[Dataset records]
§ §

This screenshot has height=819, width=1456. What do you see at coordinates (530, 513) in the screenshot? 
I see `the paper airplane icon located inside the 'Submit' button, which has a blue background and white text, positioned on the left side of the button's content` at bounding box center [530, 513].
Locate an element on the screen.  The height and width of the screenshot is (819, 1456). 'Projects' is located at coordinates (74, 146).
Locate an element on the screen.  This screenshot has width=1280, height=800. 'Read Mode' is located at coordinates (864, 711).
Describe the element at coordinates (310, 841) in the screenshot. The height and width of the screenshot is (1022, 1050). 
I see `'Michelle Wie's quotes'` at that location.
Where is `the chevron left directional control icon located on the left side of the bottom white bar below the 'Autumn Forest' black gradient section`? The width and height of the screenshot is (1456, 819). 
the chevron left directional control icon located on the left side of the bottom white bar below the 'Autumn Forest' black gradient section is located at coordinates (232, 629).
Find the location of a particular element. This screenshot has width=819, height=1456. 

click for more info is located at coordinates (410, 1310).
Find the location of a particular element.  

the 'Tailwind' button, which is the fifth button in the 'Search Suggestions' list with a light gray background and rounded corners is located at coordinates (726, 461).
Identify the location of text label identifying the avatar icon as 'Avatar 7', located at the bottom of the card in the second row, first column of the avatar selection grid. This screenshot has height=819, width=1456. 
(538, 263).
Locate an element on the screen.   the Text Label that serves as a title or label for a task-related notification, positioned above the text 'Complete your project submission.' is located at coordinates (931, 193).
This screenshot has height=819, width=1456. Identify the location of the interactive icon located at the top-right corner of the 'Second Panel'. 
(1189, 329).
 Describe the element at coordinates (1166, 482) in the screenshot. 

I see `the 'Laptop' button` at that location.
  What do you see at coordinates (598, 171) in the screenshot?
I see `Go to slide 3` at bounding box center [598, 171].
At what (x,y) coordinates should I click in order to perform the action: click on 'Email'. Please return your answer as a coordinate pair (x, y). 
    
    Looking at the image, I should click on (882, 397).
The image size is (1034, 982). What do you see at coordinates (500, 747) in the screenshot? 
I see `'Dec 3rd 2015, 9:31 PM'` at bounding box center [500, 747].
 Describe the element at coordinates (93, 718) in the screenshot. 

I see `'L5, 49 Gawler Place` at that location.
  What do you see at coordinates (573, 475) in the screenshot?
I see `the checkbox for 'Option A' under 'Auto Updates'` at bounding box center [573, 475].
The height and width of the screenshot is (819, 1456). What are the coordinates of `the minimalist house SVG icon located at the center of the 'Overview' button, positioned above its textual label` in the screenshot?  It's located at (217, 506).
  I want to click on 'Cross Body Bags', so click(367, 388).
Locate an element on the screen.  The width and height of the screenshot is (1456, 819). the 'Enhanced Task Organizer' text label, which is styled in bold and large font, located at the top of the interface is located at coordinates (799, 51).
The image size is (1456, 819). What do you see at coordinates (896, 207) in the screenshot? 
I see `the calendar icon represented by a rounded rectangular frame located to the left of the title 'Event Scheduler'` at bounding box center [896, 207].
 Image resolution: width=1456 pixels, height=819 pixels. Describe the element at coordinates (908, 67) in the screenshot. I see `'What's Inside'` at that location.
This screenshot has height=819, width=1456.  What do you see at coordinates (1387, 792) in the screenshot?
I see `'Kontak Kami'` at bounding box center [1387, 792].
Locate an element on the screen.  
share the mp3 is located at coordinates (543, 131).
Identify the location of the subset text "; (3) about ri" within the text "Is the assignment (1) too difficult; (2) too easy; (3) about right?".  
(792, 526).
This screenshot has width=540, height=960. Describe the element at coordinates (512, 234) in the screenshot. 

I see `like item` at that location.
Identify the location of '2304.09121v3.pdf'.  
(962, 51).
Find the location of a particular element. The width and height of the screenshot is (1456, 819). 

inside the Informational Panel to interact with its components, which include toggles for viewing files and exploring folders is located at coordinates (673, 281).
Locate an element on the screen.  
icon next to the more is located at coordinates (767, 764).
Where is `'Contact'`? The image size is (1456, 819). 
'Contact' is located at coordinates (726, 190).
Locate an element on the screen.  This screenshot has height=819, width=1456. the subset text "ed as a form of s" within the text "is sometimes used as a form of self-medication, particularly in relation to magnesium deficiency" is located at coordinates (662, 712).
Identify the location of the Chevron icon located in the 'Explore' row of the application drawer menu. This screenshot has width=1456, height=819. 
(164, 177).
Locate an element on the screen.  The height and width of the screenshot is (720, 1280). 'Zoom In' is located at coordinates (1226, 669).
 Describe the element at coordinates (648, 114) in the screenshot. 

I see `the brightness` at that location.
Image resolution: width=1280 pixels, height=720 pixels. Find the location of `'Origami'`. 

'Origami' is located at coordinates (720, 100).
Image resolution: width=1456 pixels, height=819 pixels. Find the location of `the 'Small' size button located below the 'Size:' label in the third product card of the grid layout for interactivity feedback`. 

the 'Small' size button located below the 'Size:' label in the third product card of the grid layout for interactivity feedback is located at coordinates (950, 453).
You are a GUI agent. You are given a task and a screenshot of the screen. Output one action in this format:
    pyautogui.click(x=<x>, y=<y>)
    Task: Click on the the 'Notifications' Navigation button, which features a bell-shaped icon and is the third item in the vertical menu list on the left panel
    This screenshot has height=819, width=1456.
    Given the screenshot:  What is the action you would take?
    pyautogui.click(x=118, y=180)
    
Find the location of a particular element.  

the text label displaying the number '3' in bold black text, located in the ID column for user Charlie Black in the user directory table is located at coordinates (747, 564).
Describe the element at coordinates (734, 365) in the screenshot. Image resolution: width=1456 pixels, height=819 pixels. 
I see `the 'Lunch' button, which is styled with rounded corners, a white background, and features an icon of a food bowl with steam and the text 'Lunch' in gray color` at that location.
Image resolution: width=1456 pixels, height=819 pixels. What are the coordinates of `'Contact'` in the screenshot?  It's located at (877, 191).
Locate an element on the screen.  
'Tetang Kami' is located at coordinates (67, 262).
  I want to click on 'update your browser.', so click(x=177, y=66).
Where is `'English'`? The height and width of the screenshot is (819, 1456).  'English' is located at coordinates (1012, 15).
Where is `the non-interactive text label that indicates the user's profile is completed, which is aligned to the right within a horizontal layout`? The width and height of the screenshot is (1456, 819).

§ §

**To do:**
Reproduce, without changes, the part of the data that opens with the line containing "Identify the location of the Chevron" and closes with the line containing "the text label displaying", with both of those lines included.

**Solution to the problem:**
Identify the location of the Chevron icon located in the 'Explore' row of the application drawer menu. This screenshot has width=1456, height=819. 
(164, 177).
Locate an element on the screen.  The height and width of the screenshot is (720, 1280). 'Zoom In' is located at coordinates (1226, 669).
 Describe the element at coordinates (648, 114) in the screenshot. 

I see `the brightness` at that location.
Image resolution: width=1280 pixels, height=720 pixels. Find the location of `'Origami'`. 

'Origami' is located at coordinates (720, 100).
Image resolution: width=1456 pixels, height=819 pixels. Find the location of `the 'Small' size button located below the 'Size:' label in the third product card of the grid layout for interactivity feedback`. 

the 'Small' size button located below the 'Size:' label in the third product card of the grid layout for interactivity feedback is located at coordinates (950, 453).
You are a GUI agent. You are given a task and a screenshot of the screen. Output one action in this format:
    pyautogui.click(x=<x>, y=<y>)
    Task: Click on the the 'Notifications' Navigation button, which features a bell-shaped icon and is the third item in the vertical menu list on the left panel
    This screenshot has height=819, width=1456.
    Given the screenshot:  What is the action you would take?
    pyautogui.click(x=118, y=180)
    
Find the location of a particular element.  

the text label displaying the number '3' in bold black text, located in the ID column for user Charlie Black in the user directory table is located at coordinates (747, 564).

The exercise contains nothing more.